In the absence of a strong sense of our own identity, it is also easier to define ourselves by what we are not. Thus the reflexive anti-Americanism, out of fear that our own cultural defences are just not that strong enough to assert themselves against the most powerful cultural force in human history.

Again, if America did not exist, had never existed, how would we define ourselves as Canadians?

A nation does not exist because a state exists; a nation exists in its people's hearts and minds. Take away the Canadian state, and do we have a Canadian nation?

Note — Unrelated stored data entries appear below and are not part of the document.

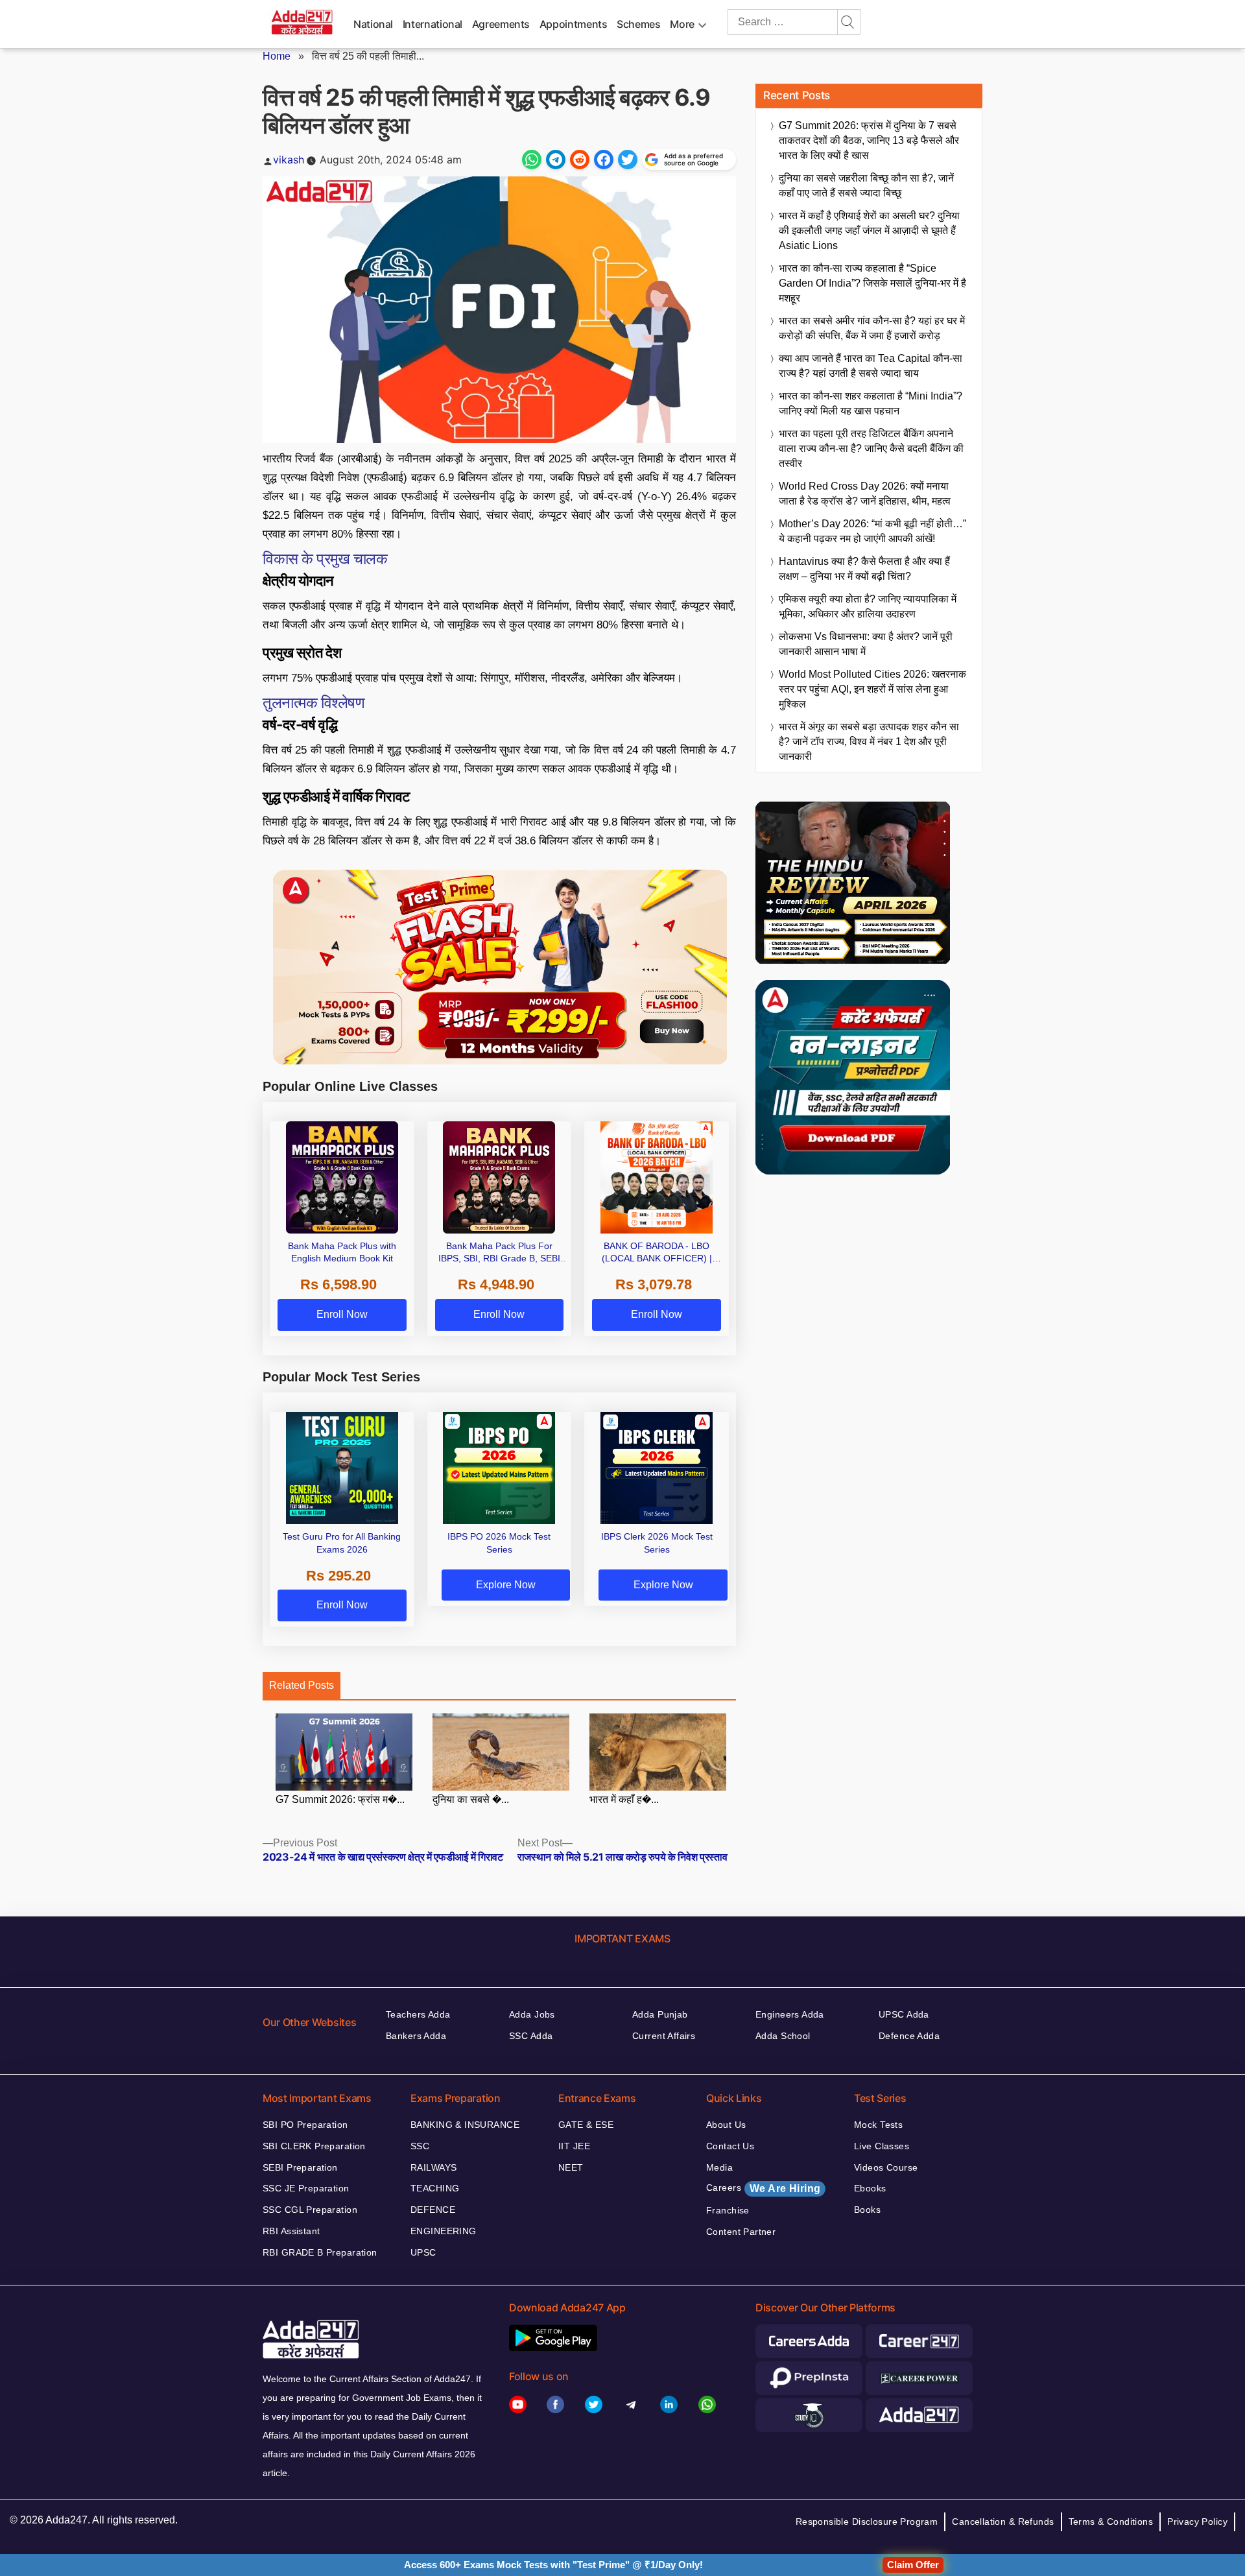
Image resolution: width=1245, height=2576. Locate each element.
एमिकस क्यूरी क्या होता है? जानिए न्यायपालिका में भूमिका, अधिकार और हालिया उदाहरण (867, 606)
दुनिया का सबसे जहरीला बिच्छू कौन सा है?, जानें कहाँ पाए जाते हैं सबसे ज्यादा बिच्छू (866, 185)
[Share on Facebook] (603, 159)
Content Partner (741, 2231)
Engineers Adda (789, 2014)
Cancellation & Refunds (1003, 2521)
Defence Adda (909, 2036)
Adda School (783, 2036)
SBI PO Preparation (305, 2124)
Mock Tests (878, 2124)
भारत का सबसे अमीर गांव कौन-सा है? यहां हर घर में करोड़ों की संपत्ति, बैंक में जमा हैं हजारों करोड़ (872, 328)
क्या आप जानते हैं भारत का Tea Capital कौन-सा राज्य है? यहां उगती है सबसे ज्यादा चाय (870, 366)
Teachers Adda (418, 2014)
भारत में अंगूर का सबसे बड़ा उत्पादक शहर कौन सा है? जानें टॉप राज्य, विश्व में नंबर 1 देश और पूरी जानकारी (869, 741)
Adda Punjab (660, 2014)
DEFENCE (432, 2209)
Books (867, 2209)
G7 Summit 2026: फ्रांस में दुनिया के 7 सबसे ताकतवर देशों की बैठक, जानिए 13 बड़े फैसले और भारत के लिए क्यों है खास (869, 140)
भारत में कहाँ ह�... (624, 1799)
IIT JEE (574, 2146)
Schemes (638, 24)
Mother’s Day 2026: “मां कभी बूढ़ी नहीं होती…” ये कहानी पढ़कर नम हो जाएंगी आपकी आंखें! (872, 531)
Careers (763, 2188)
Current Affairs (663, 2036)
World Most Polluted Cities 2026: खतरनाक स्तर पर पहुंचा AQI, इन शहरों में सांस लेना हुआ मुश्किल (872, 689)
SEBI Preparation (300, 2167)
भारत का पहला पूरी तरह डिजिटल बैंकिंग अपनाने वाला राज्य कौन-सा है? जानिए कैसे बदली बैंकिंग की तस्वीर (871, 448)
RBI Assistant (291, 2231)
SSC (419, 2146)
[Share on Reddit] (579, 159)
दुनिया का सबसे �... (471, 1799)
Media (719, 2167)
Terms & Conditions (1111, 2521)
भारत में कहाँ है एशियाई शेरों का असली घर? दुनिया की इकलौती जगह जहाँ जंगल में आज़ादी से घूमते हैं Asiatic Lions (869, 230)
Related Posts (301, 1685)
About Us (726, 2124)
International (432, 24)
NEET (571, 2167)
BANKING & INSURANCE (464, 2124)
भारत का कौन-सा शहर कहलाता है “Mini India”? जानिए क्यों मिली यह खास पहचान (870, 403)
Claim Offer (913, 2564)
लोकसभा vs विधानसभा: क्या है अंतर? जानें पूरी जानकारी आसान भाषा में (866, 644)
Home (276, 56)
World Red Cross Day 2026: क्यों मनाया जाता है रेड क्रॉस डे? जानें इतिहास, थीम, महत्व (865, 494)
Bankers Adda (416, 2036)
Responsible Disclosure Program (867, 2521)
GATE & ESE (585, 2124)
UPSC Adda (904, 2014)
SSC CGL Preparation (310, 2209)
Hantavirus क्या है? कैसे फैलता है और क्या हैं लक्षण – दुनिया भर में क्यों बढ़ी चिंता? (864, 569)
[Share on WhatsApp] (531, 159)
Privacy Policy (1197, 2521)
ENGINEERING (443, 2231)
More (682, 24)
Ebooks (870, 2188)
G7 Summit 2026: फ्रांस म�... (340, 1799)
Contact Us (730, 2146)
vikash (288, 159)
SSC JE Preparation (306, 2188)
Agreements (501, 24)
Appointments (574, 24)
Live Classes (881, 2146)
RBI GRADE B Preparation (320, 2252)
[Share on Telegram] (555, 159)
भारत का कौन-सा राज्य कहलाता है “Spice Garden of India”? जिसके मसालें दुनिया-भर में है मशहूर (872, 283)
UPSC (423, 2252)
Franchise (728, 2210)
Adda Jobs (532, 2014)
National (373, 24)
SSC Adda (530, 2036)
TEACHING (434, 2188)
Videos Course (886, 2167)
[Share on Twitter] (627, 159)
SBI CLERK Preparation (314, 2146)
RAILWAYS (433, 2167)
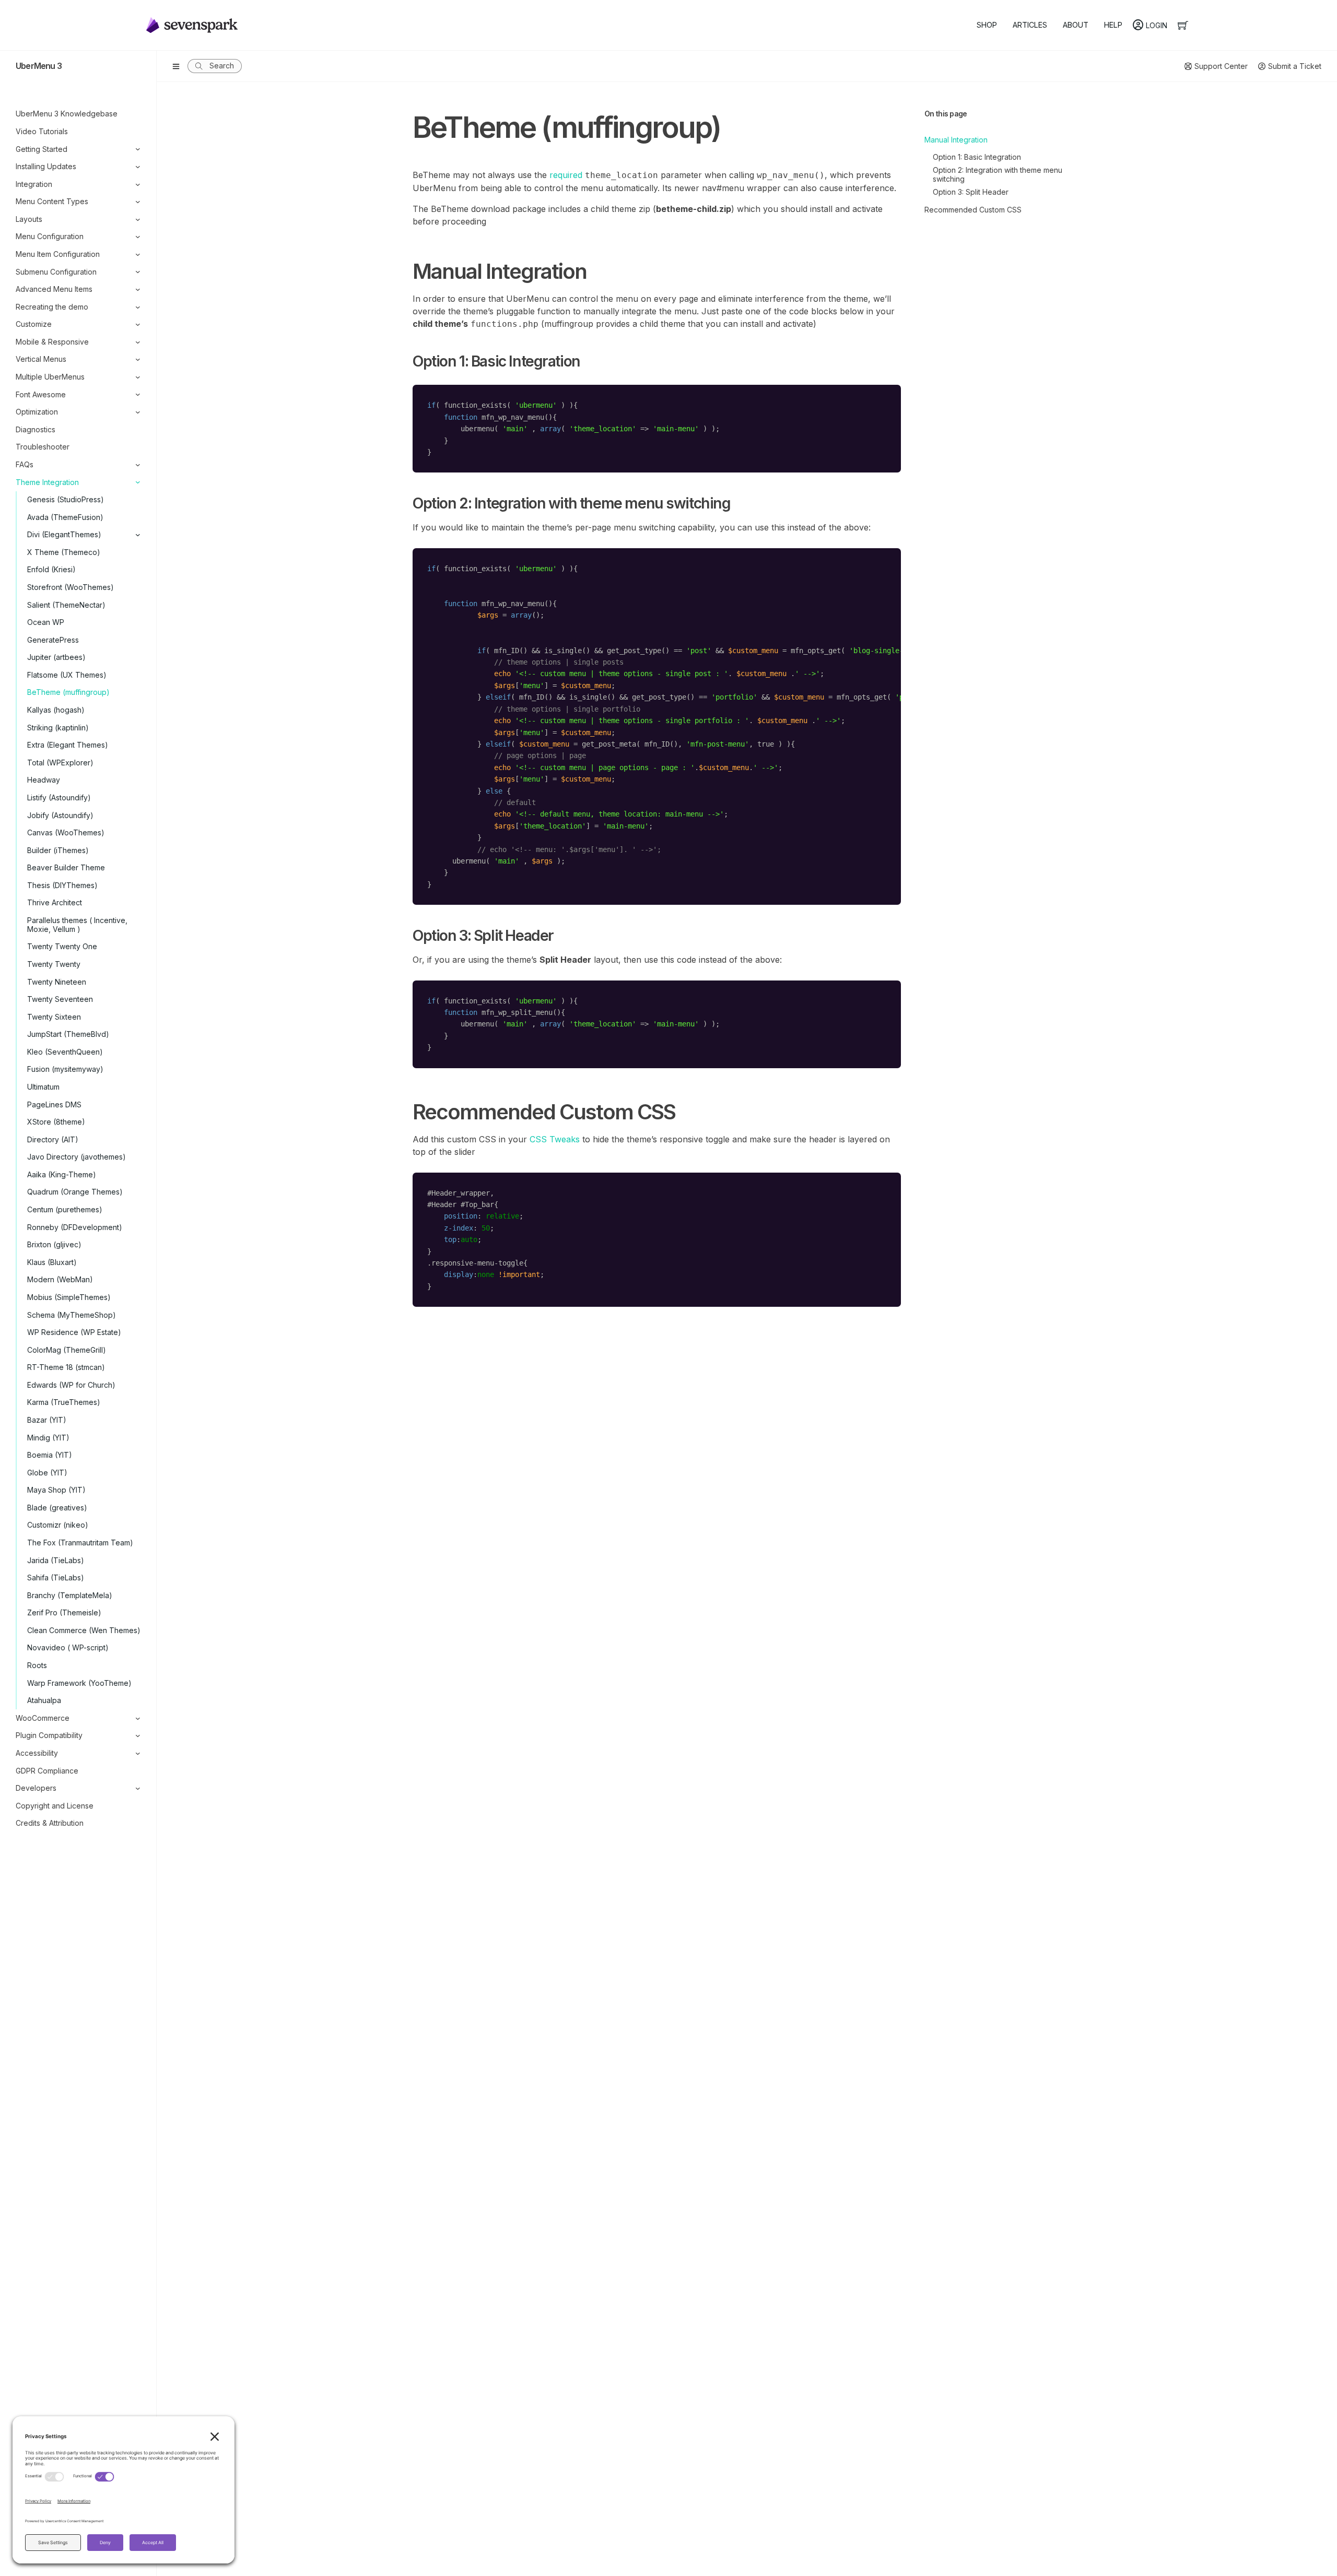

I return to the example of the Austro-Hungarian Empire, which, in its final form, arose out of the Ausgleich (compromise) of 1867. As long as the Habsburgs could enforce their writ, and as long as it remained to Europe's advantage to let them do so, the Empire could exist despite the forces of a dozen nationalities pulling against it. There never was, in any sense, an Austro-Hungarian nation, merely a state.

But when it could not hold its own in World War I, the Habsburgs were forced to abdicate, and the Empire dissolved into dust.

The Austro-Hungarian Empire had a great unity in diversity, but that unity rested on the strength of the Habsburg dynasty. So too does our unity in diversity rest on the current state ideology and apparatus. Take it away, and there may be nothing else to hold the Canadian state together.